Why Microsoft’s approach is defensible — and where it could be improved
Strengths
- Risk‑aware phasing. Microsoft’s telemetry‑gated enrollment reduces the chances of catastrophic firmware incompatibility, protecting large swaths of users from avoidable bricking or recovery incidents.
- Industry cooperation. The plan positions OEMs and Microsoft to share responsibility: Microsoft provides the OS‑side mechanics, while OEM firmware updates cover locked devices.
- Transparent timelines. Microsoft and several OEMs have published concrete expiry windows and replacement certificate mappings, allowing administrators to schedule work before calendar deadlines.
Opportunities and unresolved risks
- Complexity for mixed fleets. Organizations with a heterogeneous mix of OEMs, older hardware and locked firmware will face complicated, device‑by‑device processes that increase operational cost and the risk of missed devices.
- Windows 10 fragmentation.
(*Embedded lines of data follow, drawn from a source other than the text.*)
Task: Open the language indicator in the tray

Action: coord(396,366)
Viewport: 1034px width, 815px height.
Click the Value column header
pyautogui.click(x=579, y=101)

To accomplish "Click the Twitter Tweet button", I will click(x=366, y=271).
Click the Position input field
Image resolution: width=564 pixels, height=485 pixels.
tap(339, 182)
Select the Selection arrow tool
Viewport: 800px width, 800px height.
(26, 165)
The ESU dependency for many Windows 10 devices forces organizations into a business decision—pay for ESU, migrate devices, or accept increased risk. Microsoft’s public warnings are necessary but do not eliminate the pragmatic friction for constrained IT budgets.
- Visibility into gating heuristics. Microsoft could improve clarity around the telemetry criteria used for "healthy" update status; more transparent guidance would help admins pre‑qualify or remediate devices ahead of the enrollment window.
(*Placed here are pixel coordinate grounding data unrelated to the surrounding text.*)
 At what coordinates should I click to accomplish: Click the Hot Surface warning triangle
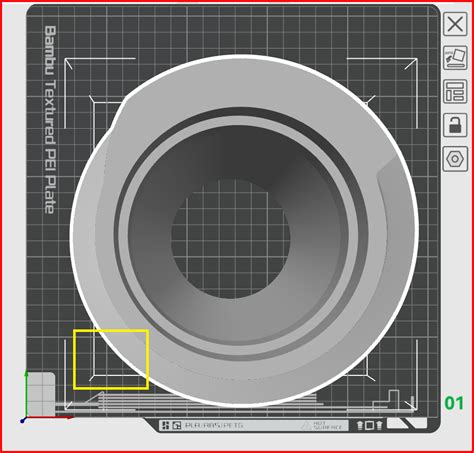306,425
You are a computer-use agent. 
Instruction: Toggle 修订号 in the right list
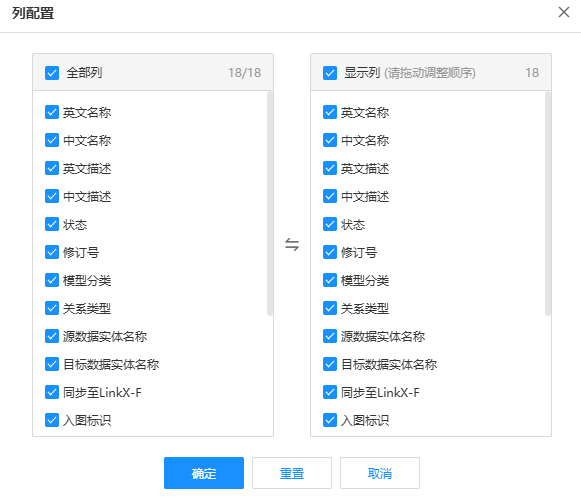330,252
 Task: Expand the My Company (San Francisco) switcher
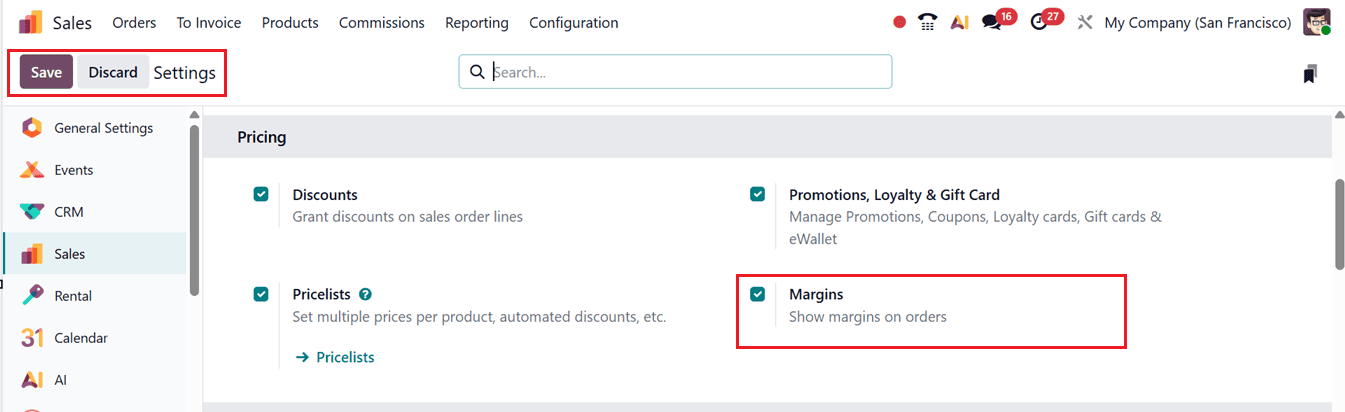pos(1197,22)
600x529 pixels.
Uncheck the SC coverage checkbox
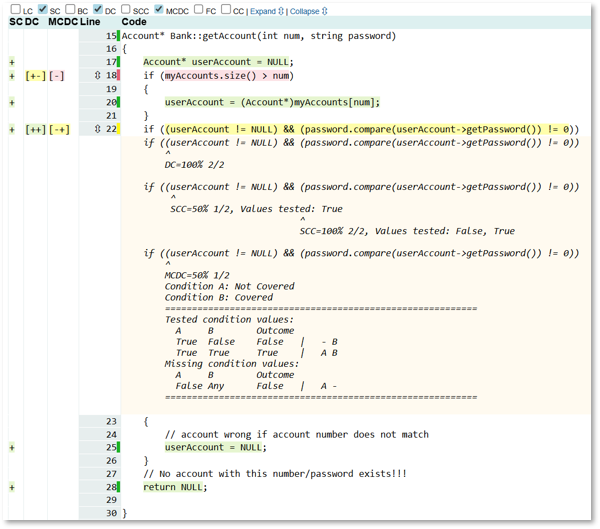42,10
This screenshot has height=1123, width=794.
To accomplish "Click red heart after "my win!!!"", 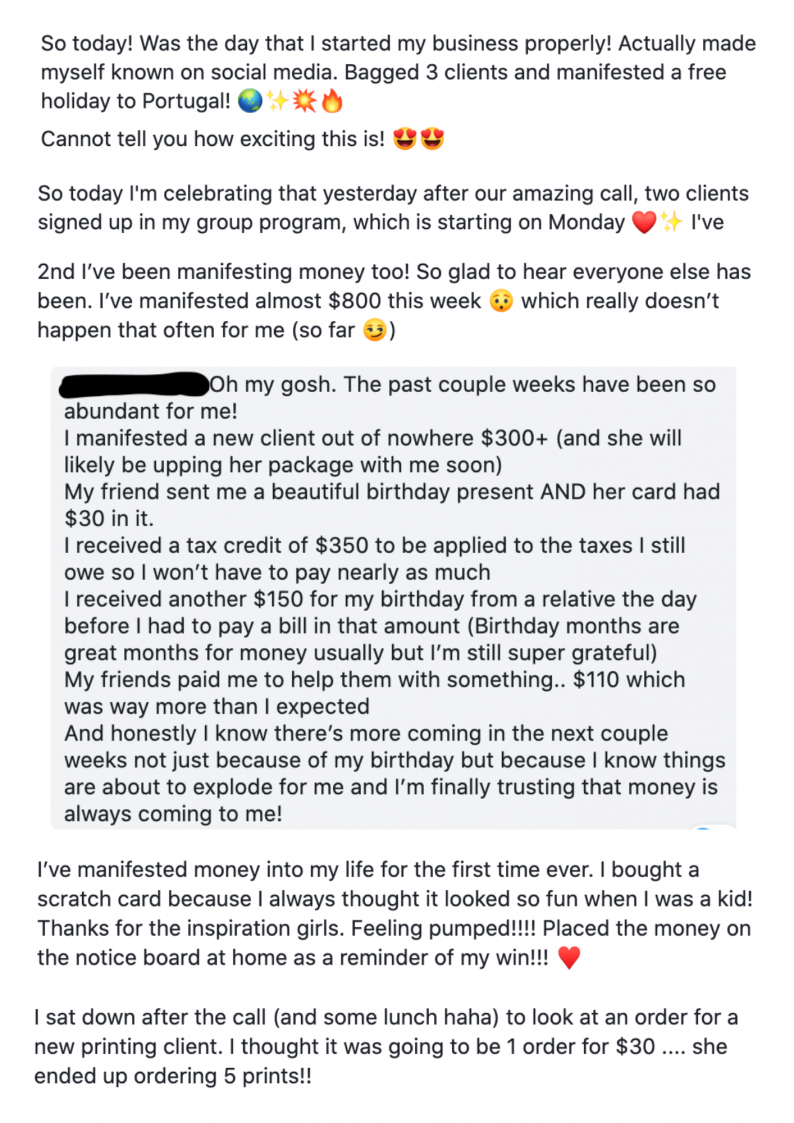I will point(568,958).
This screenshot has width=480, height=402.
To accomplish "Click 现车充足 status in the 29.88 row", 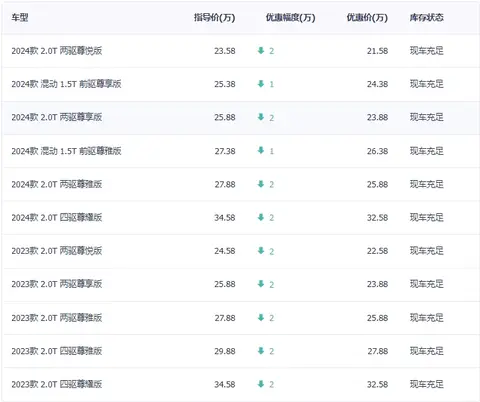I will pos(427,351).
A brief note on unverifiable claims and cautionary language
Some claims you may read in social channels or vendor marketing—such as an exact measurement of what percentage of Windows 11 devices already shipped with 2023 certificates—are difficult to verify independently because that data is proprietary and distributed across OEMs. Where Microsoft or OEM pages publish explicit platform lists or expiry dates, treat those as authoritative. Where third‑party outlets offer numbers or percentages without citing vendor telemetry, flag them as estimates and favor official KBs and OEM advisories for operational planning.Bottom line and recommended timelines
- Immediate (next 0–2 weeks): Ensure Windows Update is applied and backups & BitLocker recovery keys are accessible. Inventory devices and begin communications with OEM partners for firmware roadmaps.
- Short term (1–3 months): Pilot Microsoft’s enrollment packages on representative hardware, test recovery procedures, and identify any devices requiring firmware updates. If running Windows 10 outside ESU, finalize a migration or ESU plan.
- Medium term (3–6 months): Execute staged rollouts, coordinate firmware updates with OEMs, and retire or replace hardware that cannot be updated safely. Maintain monitoring for DBX and pre‑OS revocation decisions.
- Ongoing: Treat firmware trust as part of routine security hygiene—periodic certificate and key rotations are a long‑term responsibility for platform security, not a one‑off event.
Secure Boot faithfulness is the kind of foundational security work that rarely gets headlines—until it matters. Microsoft’s coordinated certificate refresh and its public pressure to move off Windows 10 are two sides of the same coin: technical continuity and lifecycle management. For administrators, the path forward is straightforward in principle but operationally delicate in practice—inventory, pilot, coordinate with OEMs, and prioritize recovery readiness. For consumers and small businesses, the practical choices are also clear: keep systems updated, back up recovery keys, and make upgrade decisions with both costs and security timelines in mind. The clock is set by certificate expiration dates; the industry’s ability to execute a safe, low‑impact migration will determine whether this is a smooth maintenance milestone—or an avoidable crisis in 2026.